Lesson: success comes from committing yourself fully and executing effectively.

Know when to let go

Knowing when to let go of the axe is essential when developing your technique so you can eventually hit that bullseye.

Entrepreneurs can’t be successful in a vacuum. It helps to know your strengths and weaknesses and have the wisdom to find partners, vendors and employees that will help you to fill in the gaps. Letting go and being able to delegate is critical. You can’t do everything yourself—not only is it unrealistic, it’s not scalable. The company may grow to the point that you need to consider hiring someone from the outside to run it. Bringing in an outsider is one of the hardest and yet one of the best things a business owner can do. Playwire founder Jayson Dubin found himself in this situation. As his company grew, he found himself in the office every day, dealing with a whole host of issues outside of his core responsibilities. Dubin said,

As any startup moves into maturation, maintaining control in the midst of rapid growth is key. Hiring a COO introduced a layer of process and control that was missing from our organization.”

Lesson: when it’s time to grow, consider letting go.

Make adjustments

After the first few throws, continue to adjust so you can perfect your technique and develop consistency over time.

When starting a business, it’s crucial for entrepreneurs to create measurable short and long-term plans but remain flexible at the same time. You need to have the ability to adapt to every challenge that comes along. No matter how much planning you do, there will be unforeseen circumstances that will require you to change course and adjust as needed. One necessary action might include listening to customer feedback and modifying your product or service accordingly. You’ll also want to use a test and learn approach. One company using this technique is Lands’ End. CEO Jerome Griffith says, “We’re focused on being a digitally-driven company to enhance the customer experience and drive sales. We have instilled a test-and-learn culture, ensuring that we are effectively and efficiently using our customer data to constantly improve the user experience every time they interact with our brand.”

· · · · · · ·

[Problems to work on]
a - Please reproduce the part of the entrepreneurship passage from "As any startup" up to and including "consistency over time.".
b - In the entrepreneurship passage, who is named as the CEO of Lands' End?

[Source material]
· · · · · · ·

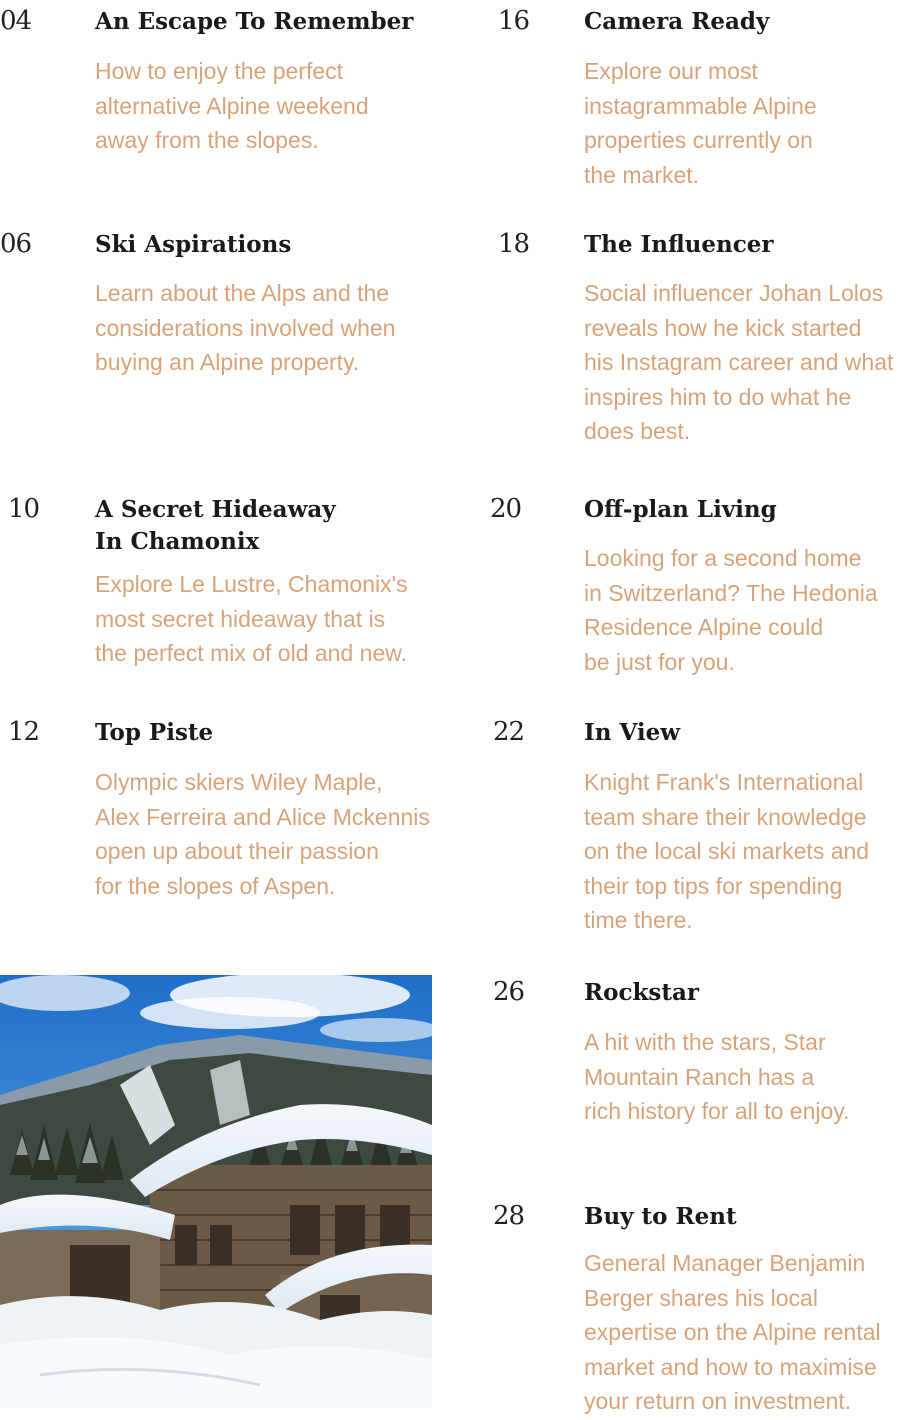 The width and height of the screenshot is (908, 1420). I want to click on page-number: 06, so click(16, 244).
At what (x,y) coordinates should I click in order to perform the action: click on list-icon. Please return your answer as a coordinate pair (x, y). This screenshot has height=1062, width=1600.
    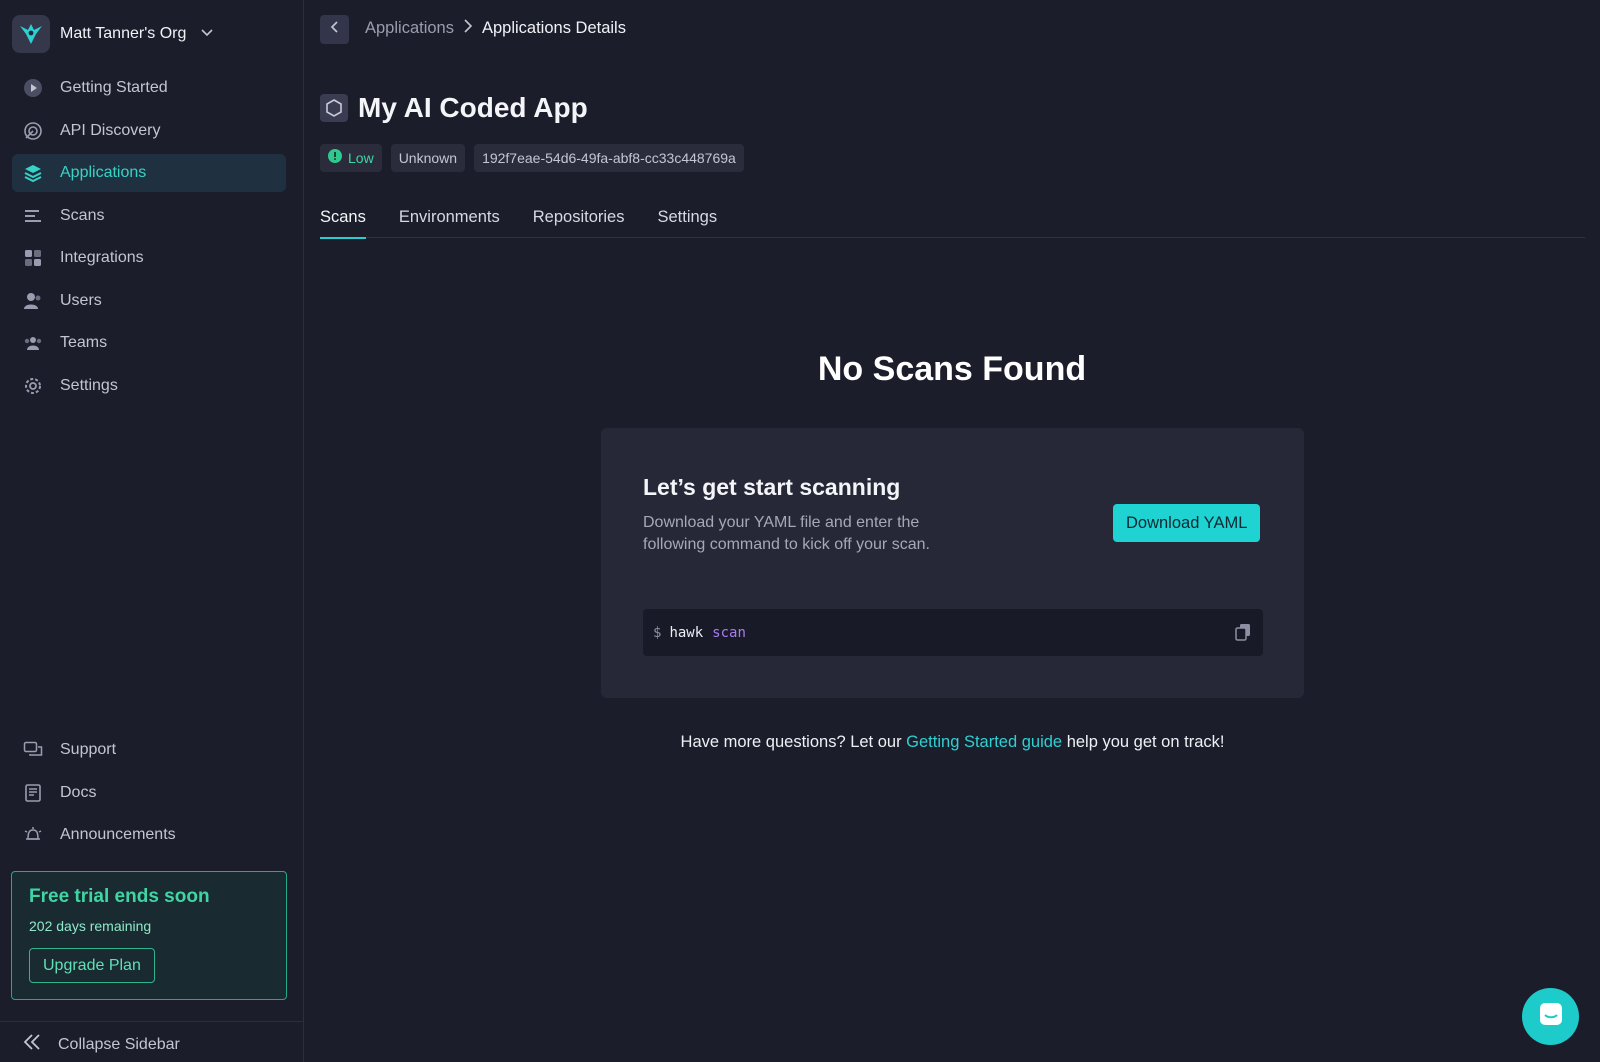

· · · · · · ·

[Answers below]
a -
As any startup moves into maturation, maintaining control in the midst of rapid growth is key. Hiring a COO introduced a layer of process and control that was missing from our organization.”

Lesson: when it’s time to grow, consider letting go.

Make adjustments

After the first few throws, continue to adjust so you can perfect your technique and develop consistency over time.

b - Jerome Griffith